++++ Testo fornito
Un richiamo a tutti noi perché si faccia sapere, conoscere. Quanti sono i sofferenti giunti allo stremo che ignorano che è consentita, possibile, un’alternativa “dolce” al suicidio violento o al viaggio senza ritorno in Svizzera? Il ministero della Salute in altro appare impegnato, scarse e scarne le informazioni, nessuna campagna per garantire adeguata conoscenza; e i mezzi di comunicazione troppo spesso sono assenti, rinunciano a svolgere quel ruolo di informazione che dovrebbe essere elemento costitutivo della loro esistenza.

Sempre a proposito di conoscenza
: due anni fa il primario del cattolicissimo ospedale romano “Gemelli”, professor Mauro Sabatelli, ha spiegato perché non ci sarebbe nemmeno bisogno di una nuova legge per rispettare la volontà dei malati che chiedono il distacco del respiratore sotto sedazione. Il problema, piuttosto, è che in molte strutture sanitarie si impongono trattamenti sanitari contro le scelte del malato, contro la Costituzione, contro le buone pratiche mediche e persino contro la dottrina cattolica. Il rifiuto delle cure, spiega Sabatelli, non è eutanasia ma una questione di buona prassi medica. Già oggi la legge, la Costituzione e il codice deontologico lo consentono. Anche il Magistero della Chiesa è chiaro: non c’è un diritto di morire ma sicuramente un “diritto a morire in tutta serenità, con dignità umana e cristiana”.

I malati sanno che al Gemelli potranno rinunciare al respiratore, quando per loro dovesse diventare intollerabile. “Solo con questa sicurezza il 30 per cento accetta oggi la tracheotomia”. Ed è sempre il malato a valutare e scegliere “se la ventilazione meccanica è trattamento proporzionato alla propria condizione e quindi non lesivo della propria dignità di vita. Chi accetta ha diritto ad essere assistito a casa, aiutato dalle istituzioni. Chi rifiuta ha diritto a morire con dignità”. Sabatelli ben conosce il calvario di chi vive con la SLA e altre terribili malattie che non concedono scampo; per questo trova scandaloso che in molti Pronto Soccorso i medici si arroghino il diritto di intubare malati che hanno detto di no, o minaccino di mandarli a casa se non accettano la ventilazione forzata: “Una follia. Il compito del medico è seguire le scelte del paziente, alleviare le sofferenze. Troppi non lo fanno per paura, ignoranza della Costituzione e dei documenti della Chiesa”. Ai medici, dice Sabatelli “spetta il compito di informare il malato in modo approfondito. Al “Gemelli” studiamo un piano di cura coi malati, ascoltiamo i voleri di chi vive con un tubo in gola, un sondino per nutrirsi. Li seguiamo nel cammino, sino all’ultimo. Perché io non li lascio andare, non li lascio morire. Li accompagno sino alla fine. Mi assicuro che venga seguite la loro volontà e non soffrano. Li addormentiamo, e togliamo il respiratore. L’abbiamo fatto a pazienti che, stanchi di vivere immobili, attaccati alle macchine, hanno detto basta. Sono stati sedati profondamente e solo a quel punto spenta la macchina che soffiava aria nei polmoni. Sono morti senza dolore, dormendo”.
++++++++
++++ I dati
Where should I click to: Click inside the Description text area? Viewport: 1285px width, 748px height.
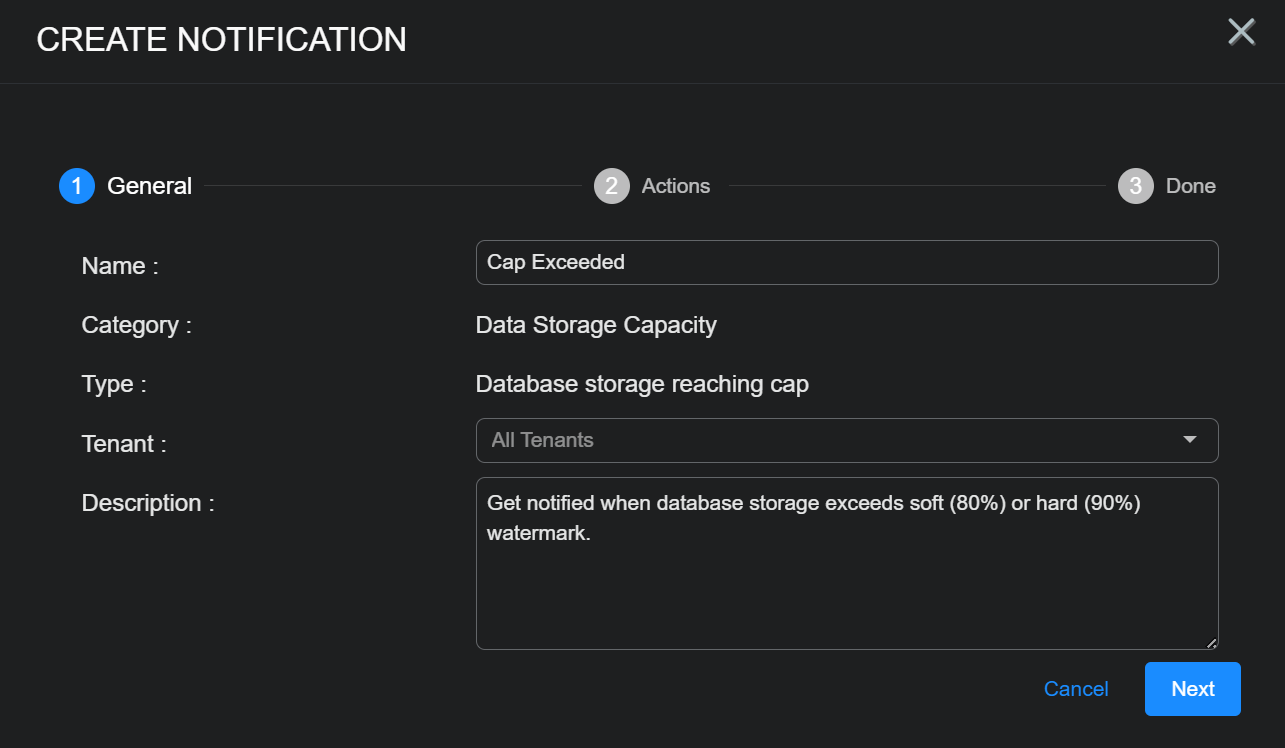point(846,580)
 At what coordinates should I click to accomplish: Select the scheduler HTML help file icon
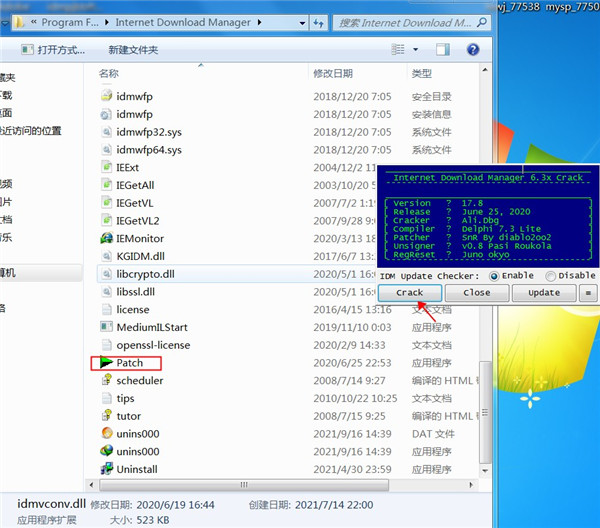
++++++++
● **Consegna**
Secondo il testo fornito, quale percentuale di malati accetta oggi la tracheotomia con la sicurezza di poter rinunciare al respiratore al Gemelli?

● **Risposta**
Il 30 per cento.